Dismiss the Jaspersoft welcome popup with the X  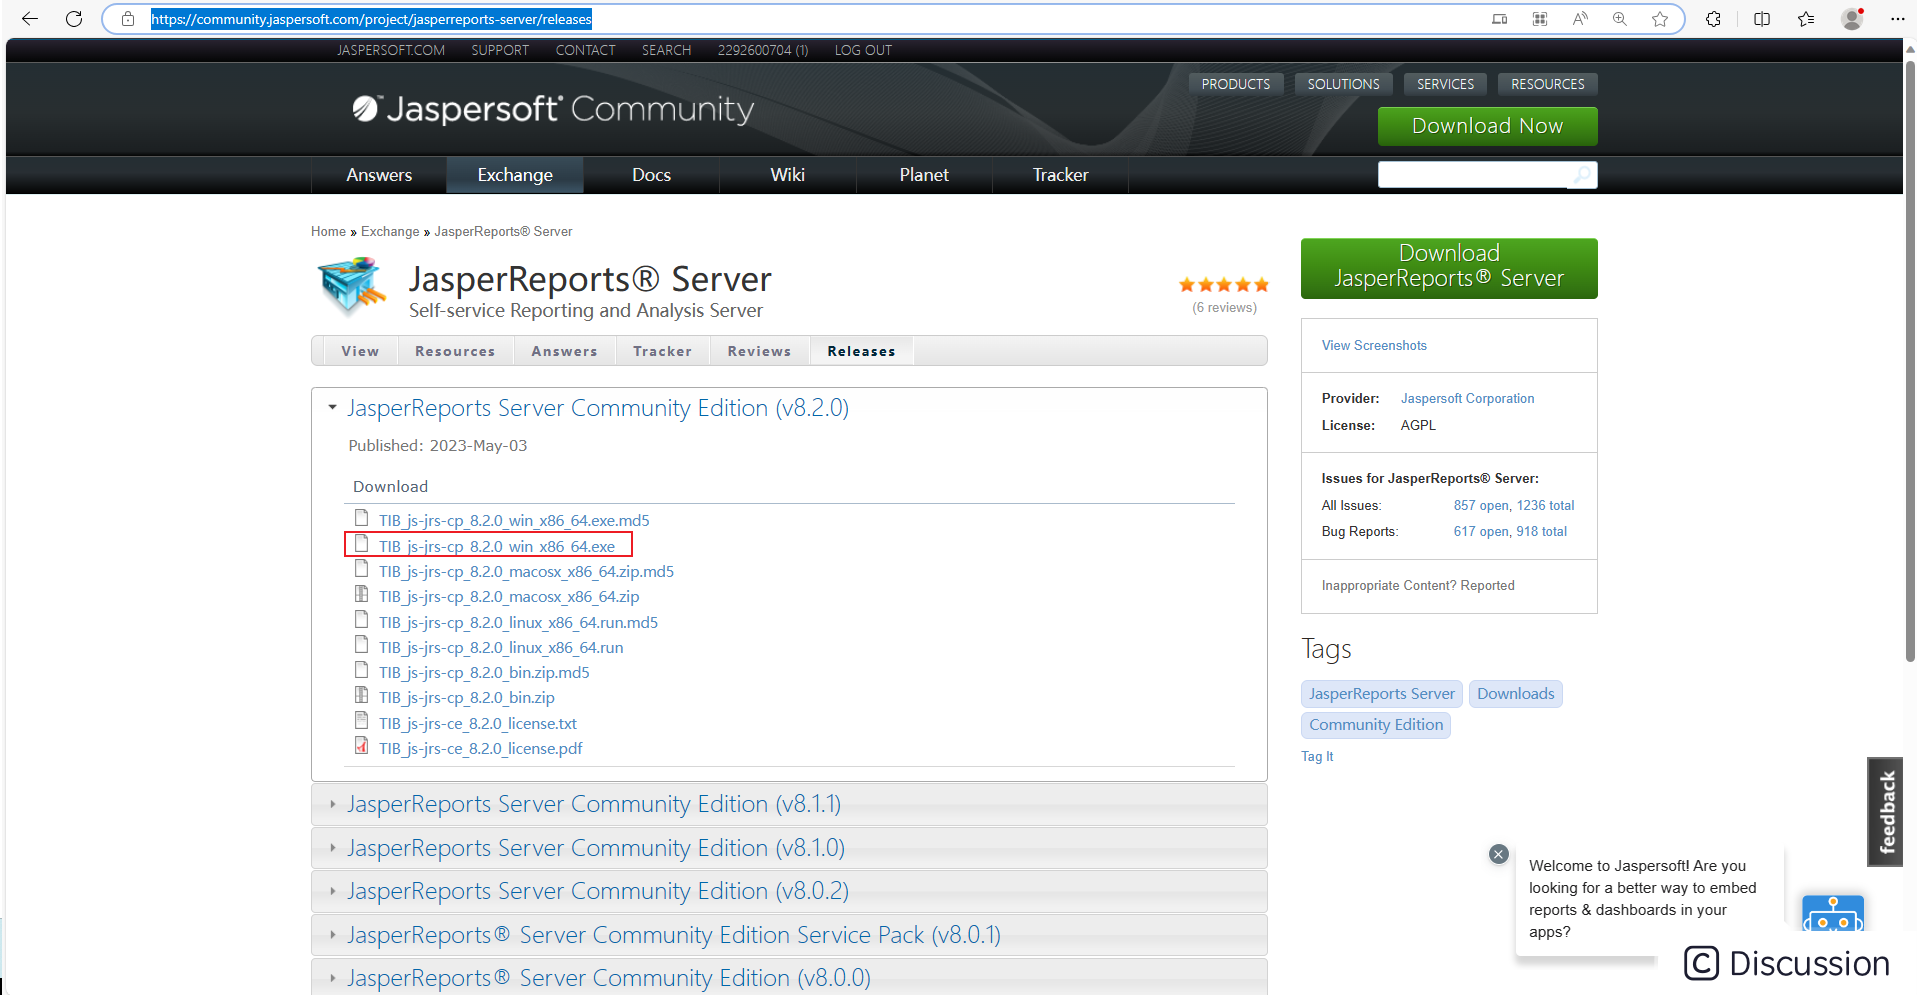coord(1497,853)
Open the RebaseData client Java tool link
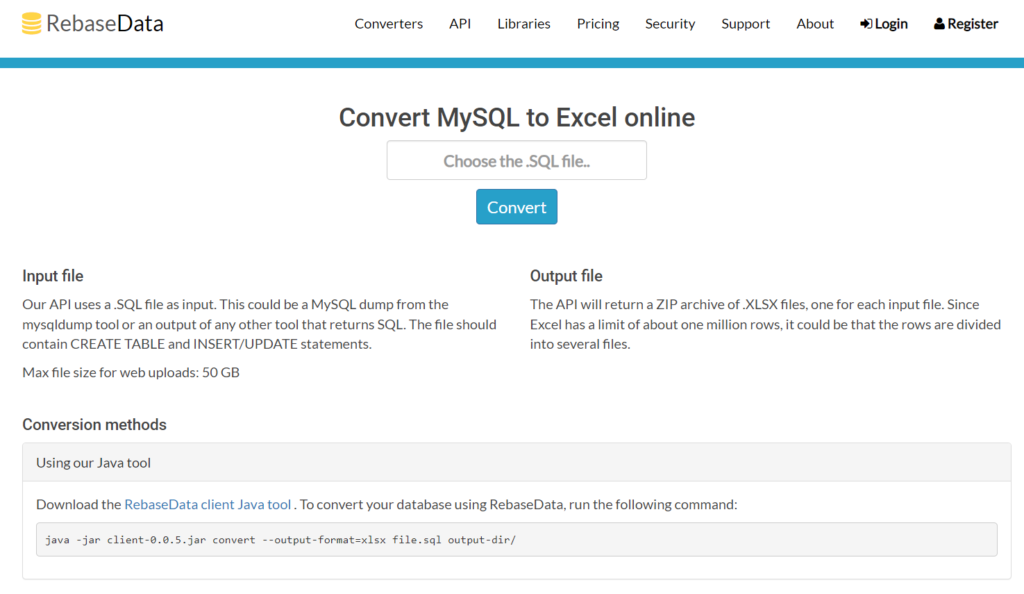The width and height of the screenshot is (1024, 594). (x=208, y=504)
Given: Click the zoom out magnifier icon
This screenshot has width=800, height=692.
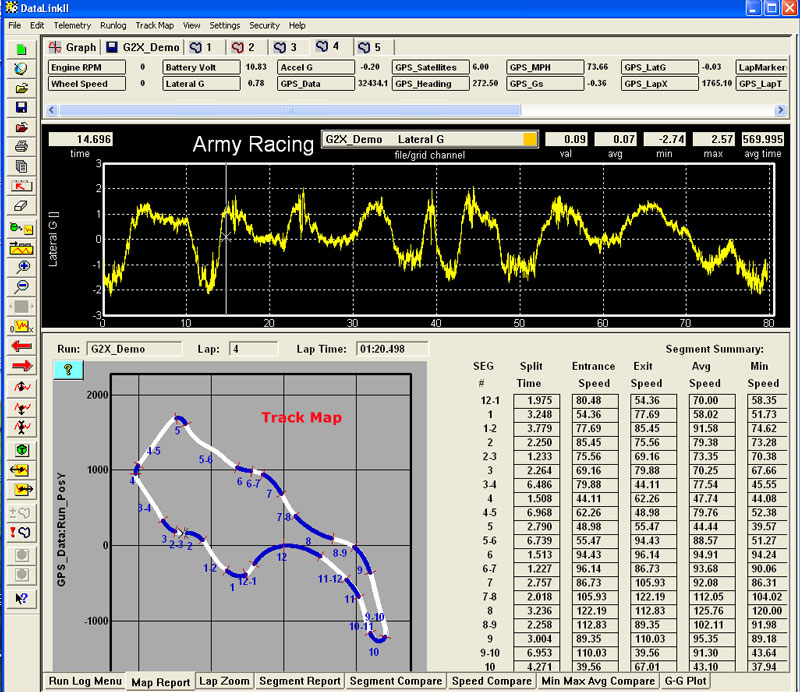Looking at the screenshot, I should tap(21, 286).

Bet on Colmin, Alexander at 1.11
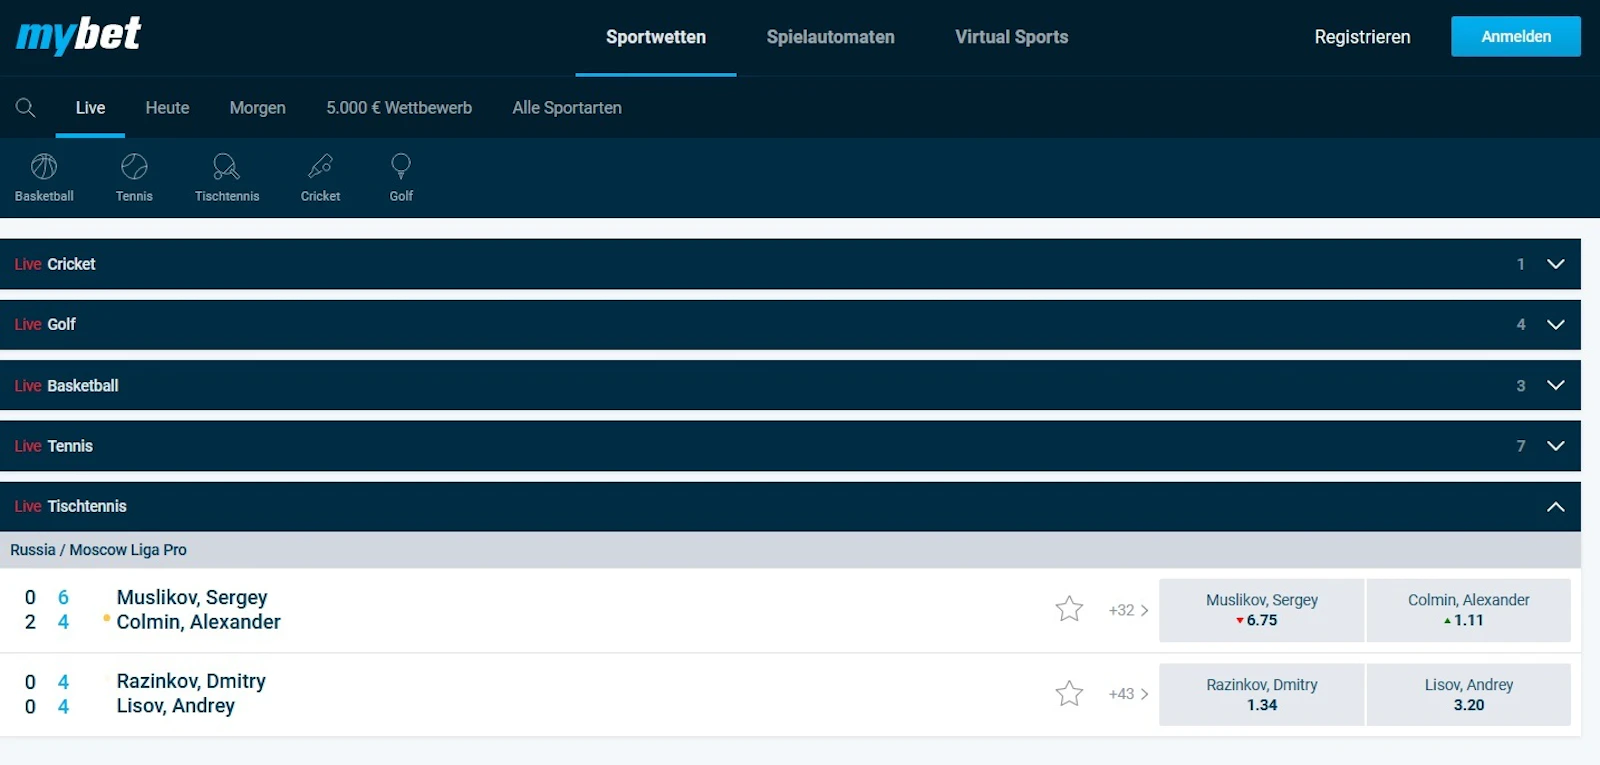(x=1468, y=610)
_ _ _
• **EXERCISE DESCRIPTION**:
Duplicate the records word for word, starting with the line that contains "Open the RebaseData client Java tool link" and continuing through the end of the records. Leave the pictures out of your copy.

• **SOLUTION TO THE PROBLEM**:
Open the RebaseData client Java tool link
The width and height of the screenshot is (1024, 594). (x=208, y=504)
Given: Click the zoom out magnifier icon
This screenshot has width=800, height=692.
Looking at the screenshot, I should tap(21, 286).

Bet on Colmin, Alexander at 1.11
(x=1468, y=610)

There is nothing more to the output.